• **PROBLEM STATEMENT**
Write out the listing below in its entirety, minus the pictures, without changing a word.

(DATA PROVIDED begins)

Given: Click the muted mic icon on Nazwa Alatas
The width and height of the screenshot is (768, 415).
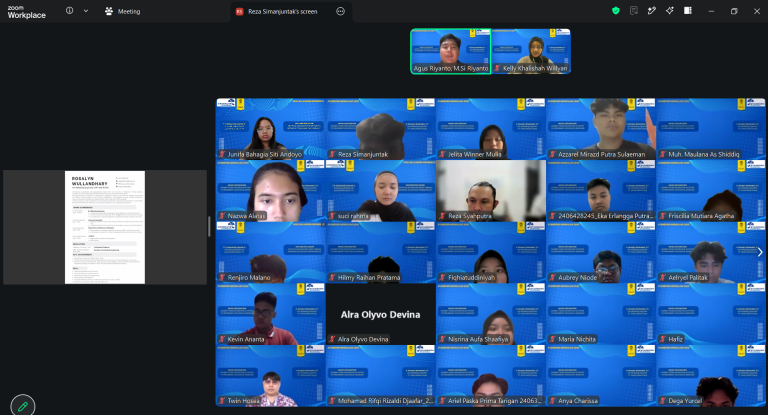Looking at the screenshot, I should [x=222, y=216].
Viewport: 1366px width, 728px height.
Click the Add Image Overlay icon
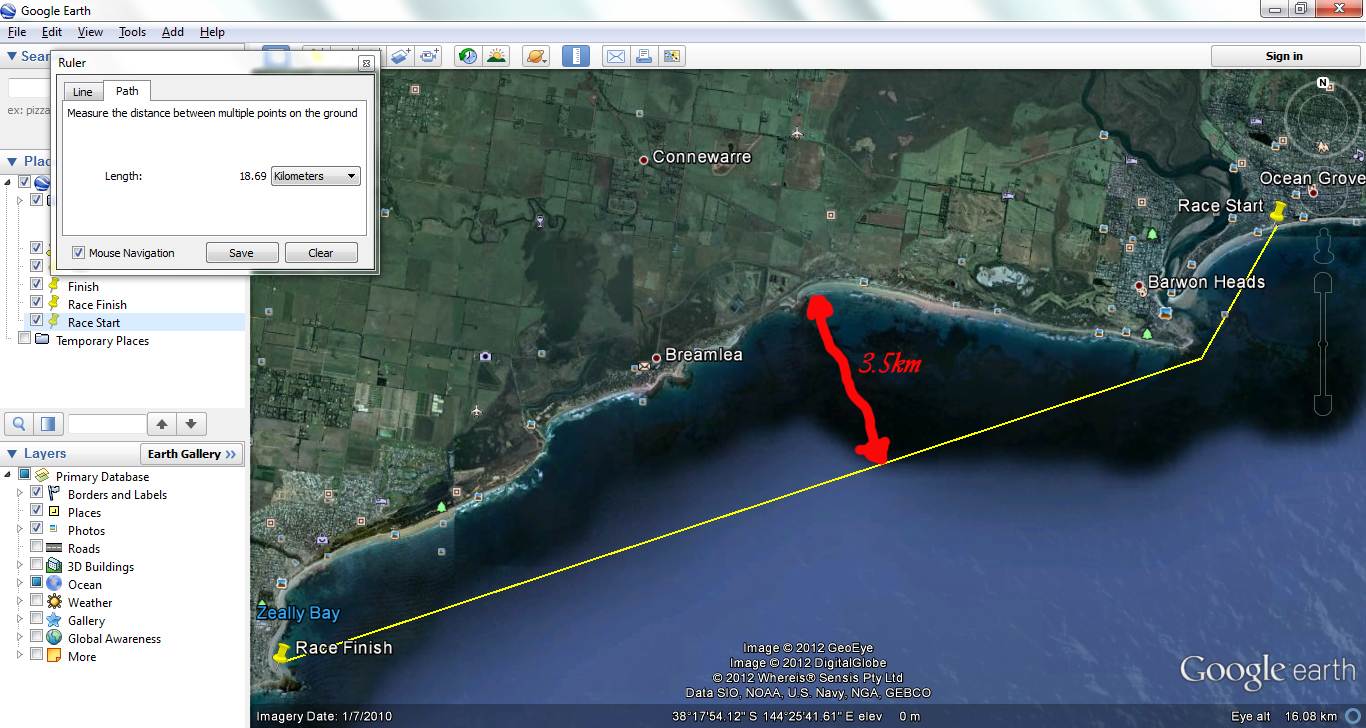point(401,56)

(DATA PROVIDED ends)

• **FINISHED EXERCISE**
Given: Click the muted mic icon on Nazwa Alatas
The width and height of the screenshot is (768, 415).
Looking at the screenshot, I should [x=222, y=216].
Viewport: 1366px width, 728px height.
Click the Add Image Overlay icon
point(401,56)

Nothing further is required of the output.